This prototype transcribes polyphonic raw piano audio accurately to Midi. Furthermore, it offers several applications to edit the produced Midi. It generates new melodic sequences, harmonic chords and melodic continuation based on a primer Midi. The program integrates MuseScore 3 in order to display the result on scores. Further processing can then manually be done via MuseScore 3. The features are presented on a graphical user interface.



Can Artificial Intelligence be creative? Machine learning is gaining more and more momentum. It influences us in every aspect of our modern lives. So, let's have fun with it and use it as a tools to create. (big grin) 

Creativity and technology have long been linked to one another. Beside an AI creating art autonomously, most of the times, the artist utilizes the practical benefits of today’s technology to create new art. In music, this phenomenon can be observed in large recording studios, DJ mix tables or even the electric guitar. But the average hobby musician does not have access to expensive software or extravagant studios. Therefore, this project provides a creative outlet for music-lovers, who would like to experiment on improvising and creating their own compositions. Additionally, this software teaches the basic principles of harmony as well as the correct notation of sheet music. It helps self-taught musicians, as well as students in educational institutions to improve their musical understanding. And maybe, this prototype will encourage some person in this world to create their art to leave an impact in this world.


The idea of this project is to build and implement a Python program that transcribes audio to sheet music.

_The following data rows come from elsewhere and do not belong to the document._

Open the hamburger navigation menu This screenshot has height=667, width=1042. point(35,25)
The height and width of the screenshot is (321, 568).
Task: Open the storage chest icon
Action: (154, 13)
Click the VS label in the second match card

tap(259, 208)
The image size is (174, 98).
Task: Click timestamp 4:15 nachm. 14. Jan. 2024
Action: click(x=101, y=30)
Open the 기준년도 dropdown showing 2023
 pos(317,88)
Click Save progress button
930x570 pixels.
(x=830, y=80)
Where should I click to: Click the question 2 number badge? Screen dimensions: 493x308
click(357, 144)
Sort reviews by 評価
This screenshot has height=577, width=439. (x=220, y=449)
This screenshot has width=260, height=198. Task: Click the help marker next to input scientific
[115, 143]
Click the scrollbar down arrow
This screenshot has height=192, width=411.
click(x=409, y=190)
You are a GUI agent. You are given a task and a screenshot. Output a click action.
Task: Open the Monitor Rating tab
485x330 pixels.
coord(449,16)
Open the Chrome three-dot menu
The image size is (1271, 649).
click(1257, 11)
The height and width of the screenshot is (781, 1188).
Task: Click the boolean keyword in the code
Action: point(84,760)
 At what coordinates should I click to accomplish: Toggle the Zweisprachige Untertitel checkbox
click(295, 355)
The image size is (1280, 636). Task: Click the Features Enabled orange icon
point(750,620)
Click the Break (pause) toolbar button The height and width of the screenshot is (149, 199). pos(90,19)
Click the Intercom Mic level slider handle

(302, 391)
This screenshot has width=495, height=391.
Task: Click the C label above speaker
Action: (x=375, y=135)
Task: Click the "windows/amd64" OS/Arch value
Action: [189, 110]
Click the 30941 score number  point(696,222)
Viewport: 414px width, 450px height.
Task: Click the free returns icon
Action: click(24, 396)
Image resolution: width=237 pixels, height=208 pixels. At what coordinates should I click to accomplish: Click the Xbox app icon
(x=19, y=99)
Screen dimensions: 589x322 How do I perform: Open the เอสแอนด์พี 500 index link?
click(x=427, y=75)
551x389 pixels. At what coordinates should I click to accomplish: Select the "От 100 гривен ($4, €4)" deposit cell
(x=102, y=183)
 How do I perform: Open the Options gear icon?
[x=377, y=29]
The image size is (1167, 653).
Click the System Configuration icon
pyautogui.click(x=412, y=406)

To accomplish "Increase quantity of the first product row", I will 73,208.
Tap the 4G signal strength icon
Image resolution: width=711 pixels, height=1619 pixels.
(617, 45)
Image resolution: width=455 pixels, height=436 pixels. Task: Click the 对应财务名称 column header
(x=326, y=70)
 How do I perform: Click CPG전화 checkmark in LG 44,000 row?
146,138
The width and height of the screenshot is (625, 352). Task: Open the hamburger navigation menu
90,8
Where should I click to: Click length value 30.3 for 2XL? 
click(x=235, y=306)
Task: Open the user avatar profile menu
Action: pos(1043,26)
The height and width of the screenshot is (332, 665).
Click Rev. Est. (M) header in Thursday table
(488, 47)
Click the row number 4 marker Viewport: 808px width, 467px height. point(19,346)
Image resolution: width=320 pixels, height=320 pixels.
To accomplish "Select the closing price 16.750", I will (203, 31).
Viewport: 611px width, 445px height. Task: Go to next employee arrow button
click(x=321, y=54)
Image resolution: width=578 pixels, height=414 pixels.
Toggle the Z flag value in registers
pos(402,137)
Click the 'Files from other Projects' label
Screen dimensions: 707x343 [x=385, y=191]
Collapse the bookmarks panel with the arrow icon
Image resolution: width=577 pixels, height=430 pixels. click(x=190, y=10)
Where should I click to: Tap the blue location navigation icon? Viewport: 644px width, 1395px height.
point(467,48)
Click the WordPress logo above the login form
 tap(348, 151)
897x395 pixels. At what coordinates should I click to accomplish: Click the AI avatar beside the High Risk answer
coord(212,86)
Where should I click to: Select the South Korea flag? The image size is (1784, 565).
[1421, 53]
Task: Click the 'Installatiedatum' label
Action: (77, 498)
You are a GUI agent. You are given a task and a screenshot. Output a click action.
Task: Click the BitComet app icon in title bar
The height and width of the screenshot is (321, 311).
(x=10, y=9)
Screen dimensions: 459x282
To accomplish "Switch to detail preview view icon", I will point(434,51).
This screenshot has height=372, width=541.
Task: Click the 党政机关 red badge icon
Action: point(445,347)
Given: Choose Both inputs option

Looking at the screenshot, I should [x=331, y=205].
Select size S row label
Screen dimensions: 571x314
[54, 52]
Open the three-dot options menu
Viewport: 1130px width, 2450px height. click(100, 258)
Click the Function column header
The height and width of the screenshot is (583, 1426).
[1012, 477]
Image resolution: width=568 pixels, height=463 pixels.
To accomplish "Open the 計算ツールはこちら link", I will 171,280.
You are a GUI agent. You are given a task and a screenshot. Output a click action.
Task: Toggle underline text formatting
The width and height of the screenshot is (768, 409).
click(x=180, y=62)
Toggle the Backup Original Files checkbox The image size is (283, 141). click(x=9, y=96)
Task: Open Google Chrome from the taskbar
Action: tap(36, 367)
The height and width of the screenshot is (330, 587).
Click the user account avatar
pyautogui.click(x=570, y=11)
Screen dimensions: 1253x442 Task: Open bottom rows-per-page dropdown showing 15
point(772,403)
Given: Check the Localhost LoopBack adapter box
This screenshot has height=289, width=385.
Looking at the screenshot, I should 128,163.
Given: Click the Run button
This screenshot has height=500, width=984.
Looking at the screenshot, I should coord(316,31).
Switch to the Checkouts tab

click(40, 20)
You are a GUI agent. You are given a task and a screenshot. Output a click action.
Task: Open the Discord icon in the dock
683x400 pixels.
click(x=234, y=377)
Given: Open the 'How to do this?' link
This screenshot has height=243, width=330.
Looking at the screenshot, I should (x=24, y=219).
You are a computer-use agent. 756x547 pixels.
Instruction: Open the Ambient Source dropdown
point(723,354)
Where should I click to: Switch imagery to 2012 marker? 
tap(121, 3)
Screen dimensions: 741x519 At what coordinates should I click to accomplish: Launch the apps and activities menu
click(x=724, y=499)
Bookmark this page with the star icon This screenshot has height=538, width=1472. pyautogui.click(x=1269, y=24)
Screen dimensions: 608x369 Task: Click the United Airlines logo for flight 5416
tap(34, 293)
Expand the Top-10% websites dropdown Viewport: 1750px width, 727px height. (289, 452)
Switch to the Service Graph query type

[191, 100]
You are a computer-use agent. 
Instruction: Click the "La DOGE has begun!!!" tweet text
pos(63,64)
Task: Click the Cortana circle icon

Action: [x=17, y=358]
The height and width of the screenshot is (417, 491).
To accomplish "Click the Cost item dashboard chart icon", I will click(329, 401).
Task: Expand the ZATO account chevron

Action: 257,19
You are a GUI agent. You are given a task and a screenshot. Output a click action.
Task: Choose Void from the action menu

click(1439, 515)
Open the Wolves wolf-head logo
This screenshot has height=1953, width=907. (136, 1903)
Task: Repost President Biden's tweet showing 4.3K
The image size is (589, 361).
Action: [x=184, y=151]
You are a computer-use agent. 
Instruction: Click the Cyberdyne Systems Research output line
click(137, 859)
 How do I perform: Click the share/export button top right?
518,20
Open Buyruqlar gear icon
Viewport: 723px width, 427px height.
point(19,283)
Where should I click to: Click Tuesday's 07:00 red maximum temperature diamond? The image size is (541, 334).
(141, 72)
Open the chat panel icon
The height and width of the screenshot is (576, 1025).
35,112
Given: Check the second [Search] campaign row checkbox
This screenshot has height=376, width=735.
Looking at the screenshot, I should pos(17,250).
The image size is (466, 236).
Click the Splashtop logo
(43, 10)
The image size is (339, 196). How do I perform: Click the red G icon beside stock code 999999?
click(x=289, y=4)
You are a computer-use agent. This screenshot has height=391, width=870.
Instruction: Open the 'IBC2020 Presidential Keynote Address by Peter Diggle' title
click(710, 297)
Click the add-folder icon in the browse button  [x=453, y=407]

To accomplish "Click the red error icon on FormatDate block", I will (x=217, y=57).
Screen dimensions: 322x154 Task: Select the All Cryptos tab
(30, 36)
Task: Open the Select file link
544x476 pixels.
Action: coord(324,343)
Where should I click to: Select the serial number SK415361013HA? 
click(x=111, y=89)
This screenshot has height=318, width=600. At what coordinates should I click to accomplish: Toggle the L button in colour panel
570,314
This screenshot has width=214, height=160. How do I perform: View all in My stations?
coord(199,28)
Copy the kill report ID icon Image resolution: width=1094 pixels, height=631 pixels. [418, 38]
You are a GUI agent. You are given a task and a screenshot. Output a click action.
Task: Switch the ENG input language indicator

So, these are three main steps of this program: 

  1. Getting the Audio Input 
  2. Transcribing and Generating melodic sequences
  3. Generating Sheet Music and saving it as PDF file

The integration between these applications should happen seamlessly. A graphical user interface rounds this prototype up, providing user-friendly usage.

Program Details

We are using the Magenta package provided by Google that contains a variety of audio processing libraries like librosa, mir_eval and more. Furthermore, Magenta holds powerful machine learning algorithms. These RNNs have been trained on large datasets and therefore offer great accuracy in predictions. Magenta gives you the possibility to train your own models on their RNNs as well. But in this project, we are not training our own models, but rather using pre-trained checkpoints and models provided by Magenta.These are the main applications of this project: 



  • Python 3.7 on PyCharm 2020.1.1
  • Windows 10 64-Bit


Use pip -m install tensorflow == 1.15.3 to install the specific version of TensorFlow that is compatible with Magenta. Then add Magenta by pip install Magenta. The current version should be 1.3.1.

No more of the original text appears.